MCJ(日本住宅ローン株式会社)の代表執行役・安藤直広さんに、住宅ローンの未来を問う
鈴木 では、ご紹介しましょう。きょうのゲスト、安藤直広さんです、よろしくお願い申し上げます。
安藤 よろしくお願いします。
鈴木 安藤直広さんのプロフィールをご紹介します。
1966年生まれ。1989年に日本興業銀行に入行。
その後、メリルリンチ日本証券株式会社、投資銀行部門債券資本市場部ディレクターを経て、2006年、個人向け住宅ローン専門の金融機関である日本住宅ローン株式会社(MCJ)代表執行役就任。
大垣さんが直接ご指導されたという間柄なんですね。
大垣 入ってきた時からね。
安藤 そうですね。
大垣 あのときはめちゃくちゃな状態だったもんね。残間さんは、いつも私が怖いとか言うけど、10倍ぐらい怖い人だったよな。
安藤 そうですね、さらに怖い人もいらっしゃいましたね。
残間 誰?
大垣 僕らの課長。
残間 ああ、本当。
大垣 1日中緊張してる感じだったんだよね。
安藤 そうですね。私は、右隣にその怖い方がいらっしゃって、左隣に大垣さんがいらっしゃって、ずっと挟まれてやってました(笑)。
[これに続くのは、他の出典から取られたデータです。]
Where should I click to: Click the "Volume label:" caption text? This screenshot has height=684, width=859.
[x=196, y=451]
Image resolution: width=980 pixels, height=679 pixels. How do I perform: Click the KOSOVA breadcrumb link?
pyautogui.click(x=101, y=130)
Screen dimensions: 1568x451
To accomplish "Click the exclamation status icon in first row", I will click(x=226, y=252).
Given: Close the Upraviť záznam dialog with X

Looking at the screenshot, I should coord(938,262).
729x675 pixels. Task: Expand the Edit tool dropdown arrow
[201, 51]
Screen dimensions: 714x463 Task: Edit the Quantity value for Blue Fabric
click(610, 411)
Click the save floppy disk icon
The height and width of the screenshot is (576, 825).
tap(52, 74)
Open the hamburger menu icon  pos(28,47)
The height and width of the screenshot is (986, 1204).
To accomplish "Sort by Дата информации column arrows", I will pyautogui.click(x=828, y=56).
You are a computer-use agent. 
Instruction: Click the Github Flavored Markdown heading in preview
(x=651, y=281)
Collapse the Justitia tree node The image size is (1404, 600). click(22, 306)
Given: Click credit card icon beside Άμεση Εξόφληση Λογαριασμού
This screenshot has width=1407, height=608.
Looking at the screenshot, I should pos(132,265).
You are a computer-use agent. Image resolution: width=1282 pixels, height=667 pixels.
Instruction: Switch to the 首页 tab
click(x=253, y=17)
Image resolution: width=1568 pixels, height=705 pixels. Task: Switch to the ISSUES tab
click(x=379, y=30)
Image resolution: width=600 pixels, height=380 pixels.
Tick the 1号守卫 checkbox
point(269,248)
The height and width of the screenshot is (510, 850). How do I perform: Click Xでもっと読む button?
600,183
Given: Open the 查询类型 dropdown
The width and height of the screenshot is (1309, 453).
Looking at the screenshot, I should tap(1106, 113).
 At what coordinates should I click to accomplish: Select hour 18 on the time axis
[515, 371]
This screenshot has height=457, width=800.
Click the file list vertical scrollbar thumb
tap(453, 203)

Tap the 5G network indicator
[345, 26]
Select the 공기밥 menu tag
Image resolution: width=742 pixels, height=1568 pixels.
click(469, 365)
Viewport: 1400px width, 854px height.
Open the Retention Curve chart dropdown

大垣 イラクの石油開発かなんかの融資とかっていうのをやっていたような、15年ぐらいの方と、私も留学帰りでしょう。だから、本当は新人が入ってくるようなところじゃないんですよね。そういう中で、かなりギスギスやっているところに「何、新人が来る?!」って(笑)。「大学生がくるのか」みたいな感じだったんですよ。どう思った? 最初の1日目。
安藤 いや、ちょっと間違えたかなって(笑)。
残間 言ったんでしょう、何か。
大垣 こっちも怒られないように必死でやってるわけ。3秒ルールとかあったよな。
安藤 そうですね。
残間 何、それ。
大垣 すごいできる上司がいて、その人はずっと考えてるんですよ。それで、分からなくなると急にその部分だけを聞いてくるんです。分からないじゃないですか。一応、時間稼ぎに聞き返すじゃないですか。そうすると、「復唱するな」って怒られるんです。
残間 軍隊みたい。
大垣 それで、ゴチャゴチャ言ってると、「3秒で答えろ」とかって言われて。
残間 3秒ルール。
安藤 そうですね、3秒黙ってると怒られる。
鈴木 ええっ。
大垣 だから、とりあえず「大丈夫です」とかって必死で。ダメだったら命懸けで帰るみたいな。
残間 安藤さんが代表執行役の日本住宅ローン株式会社っていうのは、大垣さんが作ったんだ。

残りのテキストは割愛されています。